### [EXERCISE PASSAGE]
━━━━━━━━━━━━━━━━━━━━

He’s very smiley when he talks about family and equally so on the subject of guitars. Does he really use 33 each night? “It’s possible.” In the early days, he only used one. Back then, Bono would hit some very high notes. “These days, we try to save his voice.
He has a good range. His top note would be a B these days, but he has hit C, which is what a top tenor would hit, and is very, very high. An opera singer would hit that maybe once a night.”
Earlier this month Bono lost his voice on stage in Berlin, and the show was cut short. He was back performing again three days later. I sense a strong concern for him.
“He has a very ambivalent attitude to his physical self. He doesn’t naturally take responsibility for his physical wellbeing. Which is fine in your twenties, but you get to a certain point … It is a difficult shift for him. If you spend too much time thinking you are old and past it, you probably can’t do it any more.”
We see passengers on the platforms peering in. Perhaps they can spot the odd vacant seat in our carriage and are wondering why they can’t get in. Being with the band is like being in a cocoon. You feel set apart, not so much alienated as special.
“I am not under any illusions that we are not to some extent institutionalized by being members of U2,” he says. “How could you not be?”
Sian is very smart and engaging. She appears in the show’s visuals and is also on the cover of the new album with Bono’s 19-year-old son, Eli Hewson. Last night in the bar, she and I bonded over dyslexia.
“I am sort of dyslexic when it comes to music,” the Edge tells me. “I am totally instinctive. I use my ear and am not technically proficient.”
The other night on stage, he looked perplexed when Bono said that he had gone off the rails. When did that happen? He laughs, knowing that it never has. The eyebrows arch as he briefly ponders just how devastating that would have been, not just for him but for the rest of the band.
“I have been pretty together through the years. I am sure we have all had our moments and lost our perspective and started to buy into the bullshit. That’s the hardest thing, to hold on to the perspective. The general rule is that everybody involved in any endeavour always overestimates their own importance while simultaneously undervaluing everyone else; once you realise that, you can start catching yourself.”
I tell him that I had to catch myself from feeling put out on the second night at the hotel when the U2 crew were only given a cordoned-off area in the bar, instead of the whole bar to ourselves like the first night. How had I become so arrogant in the space of two days?

━━━━━━━━━━━━━━━━━━━━

### [WHAT TO DO]
A – Answer these about the U2 passage:
(i) What is Bono's top note these days?
(ii) In which city did Bono lose his voice on stage?
(iii) Who appears with Sian on the cover of the new album?
B – Please set down the part of the U2 passage starting at "Sian is very" and ending at "of the band.", word for word.

### [GIVEN RECORDS]
━━━━━━━━━━━━━━━━━━━━

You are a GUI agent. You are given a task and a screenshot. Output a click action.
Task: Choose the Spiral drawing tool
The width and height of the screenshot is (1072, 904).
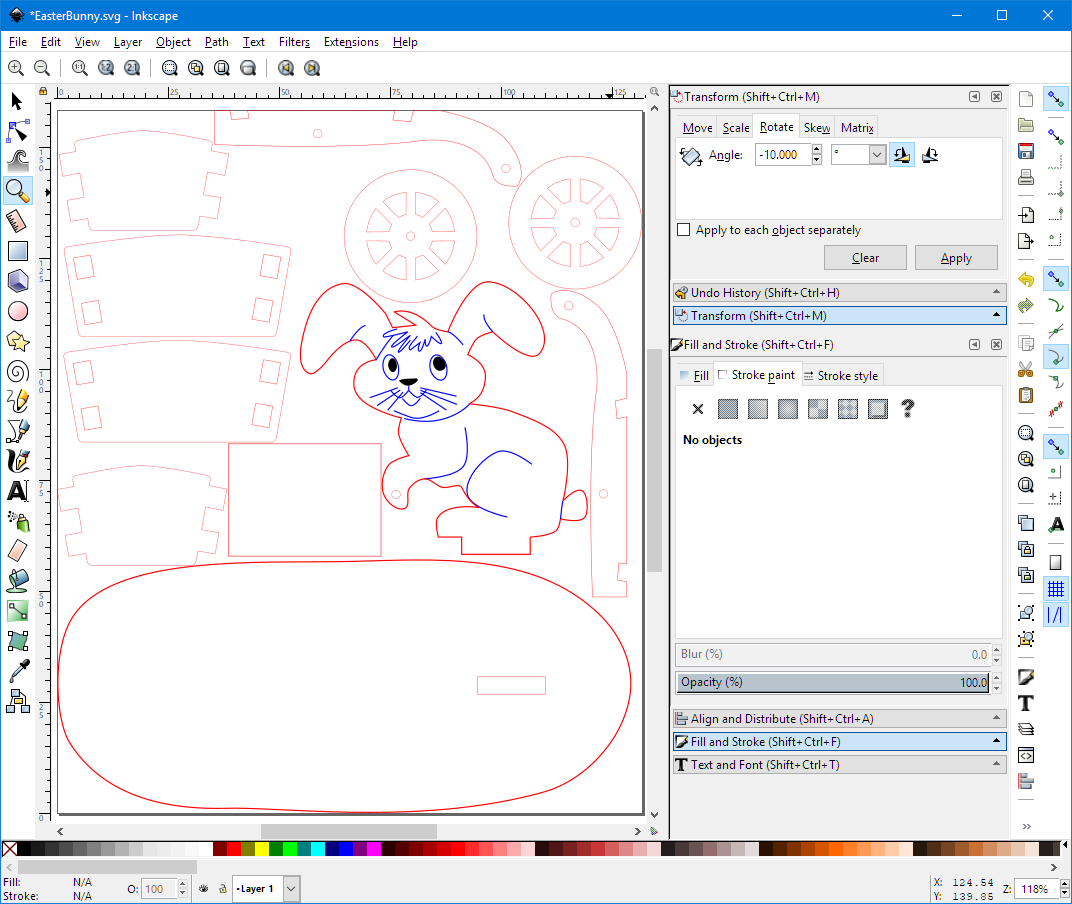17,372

━━━━━━━━━━━━━━━━━━━━

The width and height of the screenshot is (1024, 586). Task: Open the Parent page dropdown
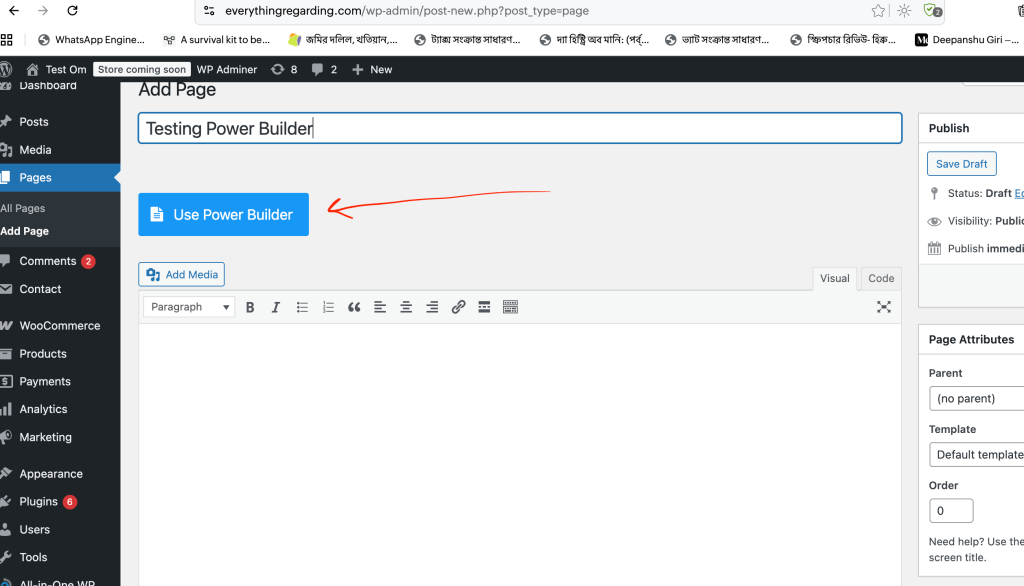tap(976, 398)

━━━━━━━━━━━━━━━━━━━━

### [WRITTEN ANSWERS]
A –
(i) B
(ii) Berlin
(iii) Bono's 19-year-old son, Eli Hewson

B –
Sian is very smart and engaging. She appears in the show’s visuals and is also on the cover of the new album with Bono’s 19-year-old son, Eli Hewson. Last night in the bar, she and I bonded over dyslexia.
“I am sort of dyslexic when it comes to music,” the Edge tells me. “I am totally instinctive. I use my ear and am not technically proficient.”
The other night on stage, he looked perplexed when Bono said that he had gone off the rails. When did that happen? He laughs, knowing that it never has. The eyebrows arch as he briefly ponders just how devastating that would have been, not just for him but for the rest of the band.